Das antisemitische Attentat vor fünf Jahren in Halle wurde jedoch nicht von einem Ausländer begangen. Wer Antisemitismus nur als Importware wahrnimmt, nutzt dies, um vom Antisemitismus in der Mitte der Gesellschaft abzulenken. Wenn Antisemitismus kein deutsches, sondern ein ausländisches Problem wäre, dann könnte man auch die gesamte Erinnerungskultur schleifen, wie das Björn Höcke mit seiner „erinnerungspolitischen Wende“ fordert. Dann wäre es auch kein Problem, wenn ein stellvertretender bayerischer Ministerpräsident als Gymnasiast antisemitische Hetzschriften in seinem Ranzen herumtrug. Dann bräuchte es auch keine Stolpersteine mehr, sondern nur noch eine radikale Abschiebepolitik. Und darin überbieten sich ja gerade alle Parteien außer der Linken nur noch gegenseitig.
Ich bin froh, dass Die Linke bei ihrem Parteitag einen sehr großen Schritt zu einer konsistenten, konsequent menschenrechtlichen Position gemacht hat. Dass unmittelbar nach diesem Parteitag fünf Berliner Abgeordnete und eine aus Sachsen-Anhalt ausgetreten sind, lässt mich leicht ratlos und auch traurig zurück.

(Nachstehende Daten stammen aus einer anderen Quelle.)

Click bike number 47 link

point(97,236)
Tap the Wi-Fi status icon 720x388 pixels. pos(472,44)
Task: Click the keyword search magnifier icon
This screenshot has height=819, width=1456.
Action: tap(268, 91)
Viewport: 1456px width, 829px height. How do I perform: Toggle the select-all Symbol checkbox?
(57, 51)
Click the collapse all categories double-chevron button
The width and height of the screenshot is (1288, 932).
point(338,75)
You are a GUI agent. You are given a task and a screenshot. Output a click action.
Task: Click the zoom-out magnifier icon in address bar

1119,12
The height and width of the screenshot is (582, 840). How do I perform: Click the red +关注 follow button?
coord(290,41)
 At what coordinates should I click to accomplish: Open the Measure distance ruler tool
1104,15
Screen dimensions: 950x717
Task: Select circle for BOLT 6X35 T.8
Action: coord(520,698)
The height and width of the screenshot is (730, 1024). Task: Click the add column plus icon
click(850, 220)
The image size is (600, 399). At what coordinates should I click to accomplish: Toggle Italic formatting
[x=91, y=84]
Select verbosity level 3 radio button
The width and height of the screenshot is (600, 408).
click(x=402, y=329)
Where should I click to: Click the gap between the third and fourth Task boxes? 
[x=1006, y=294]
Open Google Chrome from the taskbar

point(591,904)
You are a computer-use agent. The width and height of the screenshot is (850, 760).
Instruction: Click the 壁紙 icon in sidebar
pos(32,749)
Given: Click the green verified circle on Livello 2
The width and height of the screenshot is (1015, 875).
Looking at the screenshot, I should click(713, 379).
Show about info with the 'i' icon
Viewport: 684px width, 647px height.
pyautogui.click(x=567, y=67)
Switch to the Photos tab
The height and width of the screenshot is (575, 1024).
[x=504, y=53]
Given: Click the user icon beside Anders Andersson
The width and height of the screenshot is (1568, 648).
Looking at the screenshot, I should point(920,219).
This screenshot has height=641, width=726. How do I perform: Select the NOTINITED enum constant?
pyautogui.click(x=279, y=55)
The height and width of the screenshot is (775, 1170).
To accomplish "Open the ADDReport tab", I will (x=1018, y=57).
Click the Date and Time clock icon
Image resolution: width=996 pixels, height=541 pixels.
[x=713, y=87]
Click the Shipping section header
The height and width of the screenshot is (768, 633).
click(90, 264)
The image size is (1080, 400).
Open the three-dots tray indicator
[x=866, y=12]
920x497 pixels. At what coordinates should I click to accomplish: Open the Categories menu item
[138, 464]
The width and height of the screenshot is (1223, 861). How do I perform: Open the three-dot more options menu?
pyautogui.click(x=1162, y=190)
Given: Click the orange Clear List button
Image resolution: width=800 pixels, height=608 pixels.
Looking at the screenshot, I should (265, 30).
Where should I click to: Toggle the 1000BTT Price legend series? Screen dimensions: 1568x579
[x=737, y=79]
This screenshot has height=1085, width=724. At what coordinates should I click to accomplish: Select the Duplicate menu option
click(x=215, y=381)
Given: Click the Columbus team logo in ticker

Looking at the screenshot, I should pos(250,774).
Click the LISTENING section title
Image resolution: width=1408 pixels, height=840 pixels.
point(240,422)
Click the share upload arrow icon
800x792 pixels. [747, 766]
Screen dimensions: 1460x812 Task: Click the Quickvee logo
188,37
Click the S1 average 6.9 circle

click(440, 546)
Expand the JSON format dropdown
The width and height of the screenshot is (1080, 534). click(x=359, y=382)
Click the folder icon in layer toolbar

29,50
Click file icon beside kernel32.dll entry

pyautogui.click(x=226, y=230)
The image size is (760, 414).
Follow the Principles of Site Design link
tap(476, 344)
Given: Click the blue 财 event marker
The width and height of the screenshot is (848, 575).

Sicher haben sie ehrenhaftere Gründe als diejenigen, die zum BSW gegangen sind. Aber insgesamt erscheint es mir als ein großes Problem, dass wir mit inneren Widersprüchen nicht konstruktiver umgehen können. Ich habe auf dem Parteitag gesagt, dass wir mehr Empathie untereinander brauchen. Dazu gehört auch, sich bei Meinungen, die der eigenen diametral entgegenstehen, nicht empört wegzudrehen, sondern davon auszugehen, dass mein Gegenüber vielleicht Gründe dafür hat, die Dinge so anders zu sehen wie ich. Für mich ist es schwer auszuhalten, wenn Menschen das Töten, Aushungern, Kidnappen oder Verstümmeln von Menschen entweder als „Terrorbekämpfung“ oder als „Befreiungskampf“ rechtfertigen. Ich kann aber nicht alle, die solche Positionen vertreten, vom Dialog ausschließen. Sonst gebe ich das Ziel auf, gemeinsam politisch handlungsfähig zu werden und der Brutalität des Krieges wenigstens eine klein wenig Hoffnung auf Frieden entgegenzusetzen. Ich denke zurzeit sehr oft an die Menschen, die sich in der Organisation „Parents‘ Circle – Families Forum“ zusammengeschlossen haben. Sie alle haben Familienangehörige durch den Konflikt verloren. Sie trauern gemeinsam – Israelis und Palästinenser:innen - um ihre Toten und treten gemeinsam für ein Ende der Gewalt ein. Sie organisieren Dialoggruppen für Jugendliche und machen die Stimmen der Hinterbliebenen hörbar. Ihr hauptsächliches Ziel ist: keine weiteren Mitglieder aufnehmen müssen. Sie schreiben: „Das ist der Auftrag an uns alle, unermüdlich für eine Zukunft zu handeln, in der die Menschen, die in unserer Region leben, ohne Furcht leben können, ihre Kinder in Sicherheit aufziehen, eine Zukunft, in der die Samenkörner der Hoffnung Früchte tragen werden.“
Diese Menschen sind es, mit denen ich mich in Schmerz und Hoffnung verbunden fühle. Wenn sie es aushalten, das Leid der Gegenseite zu teilen, dann sollten wir doch als nicht unmittelbar Betroffene ebenso mit beiden Seiten mitfühlen können. Wenn wir das nicht hinbekommen, dann werden wir auch keinen Beitrag zur Konfliktbearbeitung leisten können.